DORA — sektor finansowy. Rozporządzenie (UE) 2022/2554 (DORA) nakłada na instytucje finansowe obowiązek stosowania w umowach z dostawcami ICT (w tym chmury) klauzul wymaganych przez art. 30 DORA: opis usług, poziomy usług, lokalizacja danych, prawo do audytu, exit strategy. Kluczowi zewnętrzni dostawcy chmury mogą być wyznaczeni przez europejskie organy nadzoru jako CTPP i objęci bezpośrednim nadzorem regulacyjnym. W Polsce nadzór sprawuje KNF.
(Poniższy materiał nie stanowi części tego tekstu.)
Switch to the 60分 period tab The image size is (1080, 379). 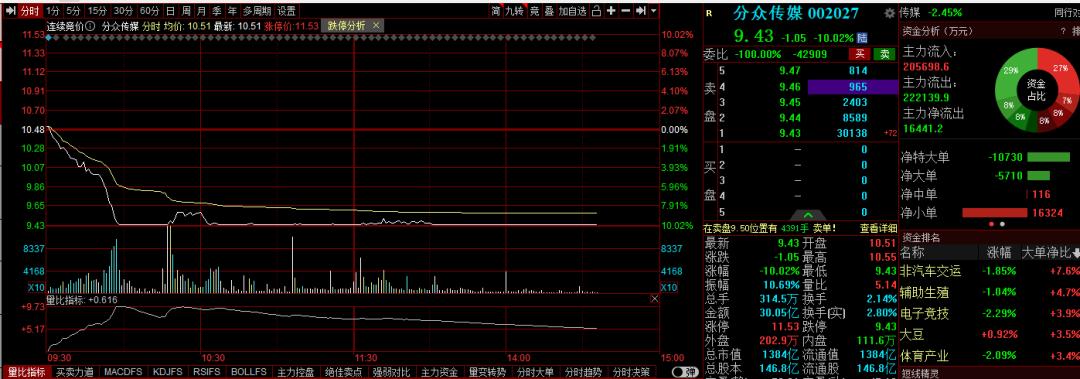[x=149, y=11]
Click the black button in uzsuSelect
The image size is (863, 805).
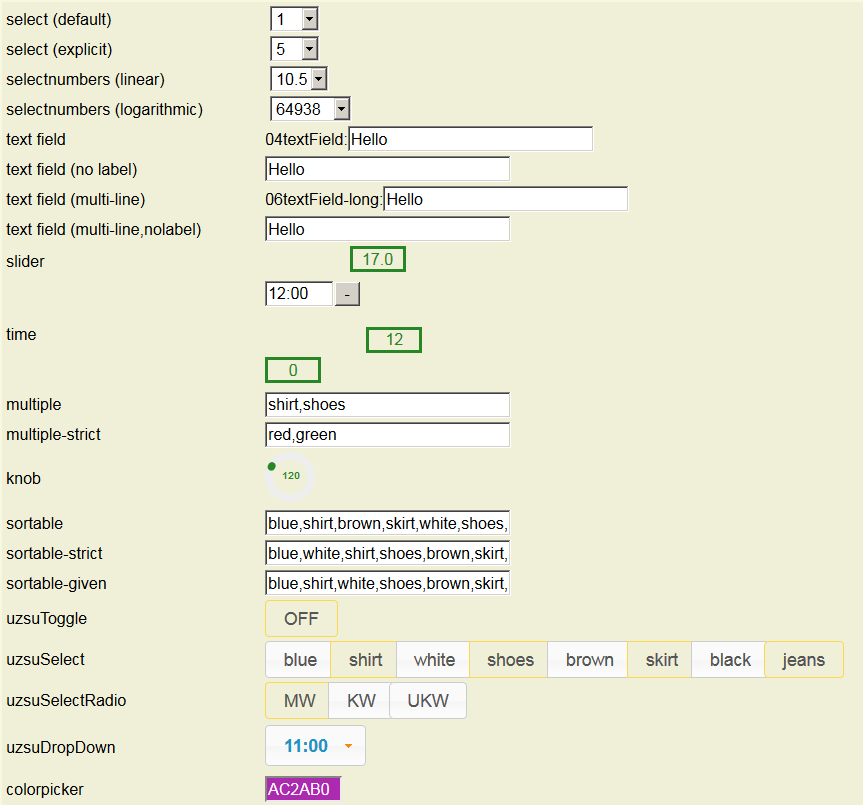(x=730, y=660)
Odpowiedzialność kontraktowa. Dostawca odpowiada na zasadach art. 471 Kodeksu cywilnego. Strony mogą ograniczyć odpowiedzialność, lecz nie mogą wyłączyć odpowiedzialności za szkodę wyrządzoną umyślnie (art. 473 § 2). Kredyty SLA za naruszenie dostępności są karą umowną za zobowiązanie niepieniężne (art. 483).
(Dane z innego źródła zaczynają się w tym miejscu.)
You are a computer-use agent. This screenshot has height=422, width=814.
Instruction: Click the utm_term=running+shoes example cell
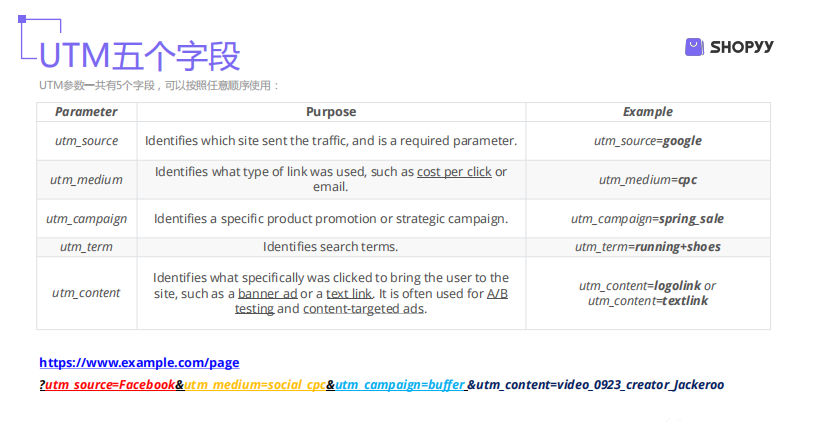(647, 247)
Podatki. Usługi chmurowe świadczone przez zagranicznych dostawców (np. AWS, Azure, GCP) na rzecz polskich przedsiębiorców rozliczane są na zasadach importu usług: klient rozlicza VAT w Polsce w ramach odwrotnego obciążenia (art. 28b ustawy o VAT). Lokalni dostawcy naliczają VAT 23%. Krajowy System e-Faktur (KSeF) będzie obejmował faktury za usługi krajowe.
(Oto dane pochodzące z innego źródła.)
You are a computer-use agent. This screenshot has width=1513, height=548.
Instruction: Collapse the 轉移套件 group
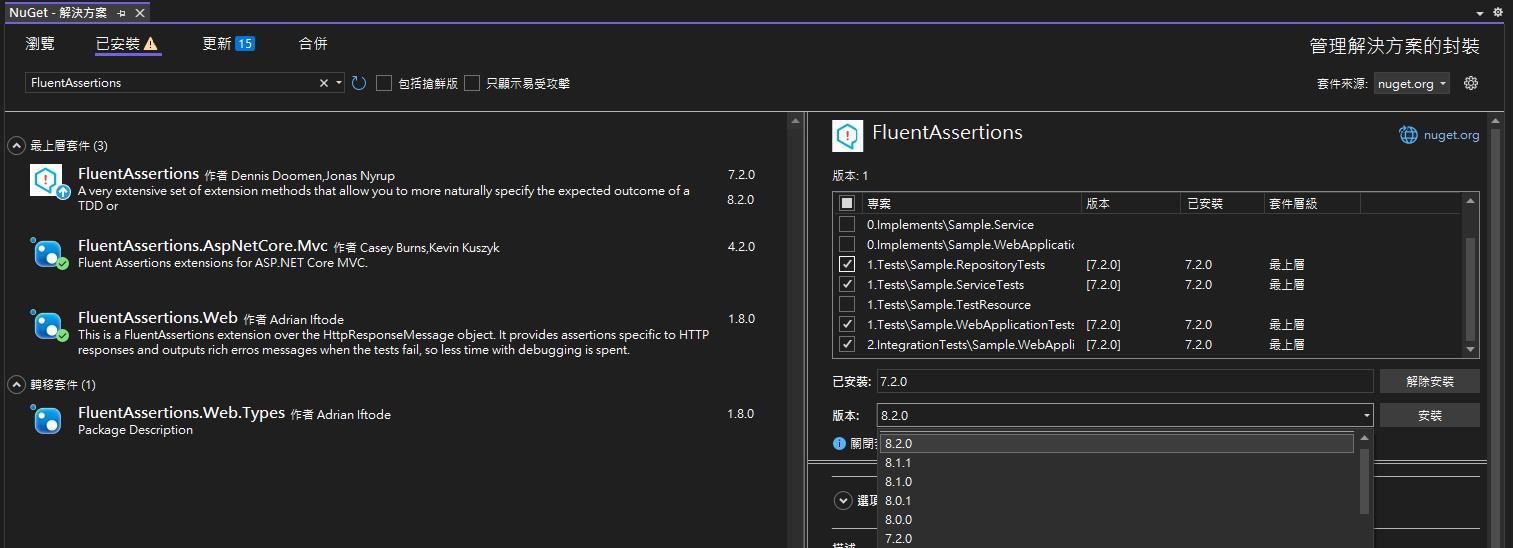coord(17,385)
Umowa przetwarzania w chmurze w Polsce bywa wadliwa z powodu typowych błędów.

Błąd 1 — brak lub niekompletne DPA. Korzystanie z chmury do przetwarzania danych osobowych bez umowy powierzenia zgodnej z art. 28 RODO narusza przepisy. Zalecenie: zawrzyj pełne DPA spełniające wymogi art. 28 ust. 3 RODO lub przyjmij DPA dostawcy po zweryfikowaniu jego zgodności z RODO.

Błąd 2 — brak regulacji lokalizacji danych. Umowy bez wskazania regionów przetwarzania danych i zakazu transferu poza EOG narażają klienta na niezgodność z RODO. Zalecenie: wskaż precyzyjnie regiony i centra danych oraz mechanizm transferu do krajów trzecich (standardowe klauzule umowne — art. 46 RODO).

Błąd 3 — brak parametrów RTO i RPO. SLA bez parametrów odtwarzania po awarii nie chroni ciągłości biznesowej. Zalecenie: ustal RTO (czas przywrócenia usługi) i RPO (maksymalna utrata danych), powiązując je z kredytami SLA.

Błąd 4 — brak listy subprocesorów. Art. 28 ust. 2 RODO wymaga zgody administratora na subprocesowanie. Brak listy subprocesorów i mechanizmu powiadamiania narusza RODO. Zalecenie: wymagaj listy subprocesorów i procedury 30-dniowego powiadamiania o zmianach z prawem do sprzeciwu.

Błąd 5 — brak klauzuli exit strategy. Brak procedury eksportu danych i ich usunięcia przez dostawcę po zakończeniu umowy (art. 28 ust. 3 lit. g RODO) naraża klienta na vendor lock-in i niezgodność z RODO. Zalecenie: określ format eksportu danych, termin eksportu i termin usunięcia danych przez dostawcę.

Błąd 6 — pominięcie specyfiki podatkowej transakcji transgranicznych. Klienci nierozliczający VAT w ramach odwrotnego obciążenia przy zakupie usług od zagranicznego dostawcy naruszają przepisy podatkowe. Zalecenie: skonsultuj traktowanie VAT przy transakcjach z niepolskim dostawcą chmury (art. 28b ustawy o VAT).

Błąd 7 — brak prawa do audytu. Umowy bez prawa klienta do audytu zgodności bezpieczeństwa dostawcy naruszają art. 28 ust. 3 lit. h RODO. Zalecenie: zapewnij prawo do audytu — bezpośredniego lub przez zaakceptowane certyfikaty (ISO 27001, SOC 2 Type II).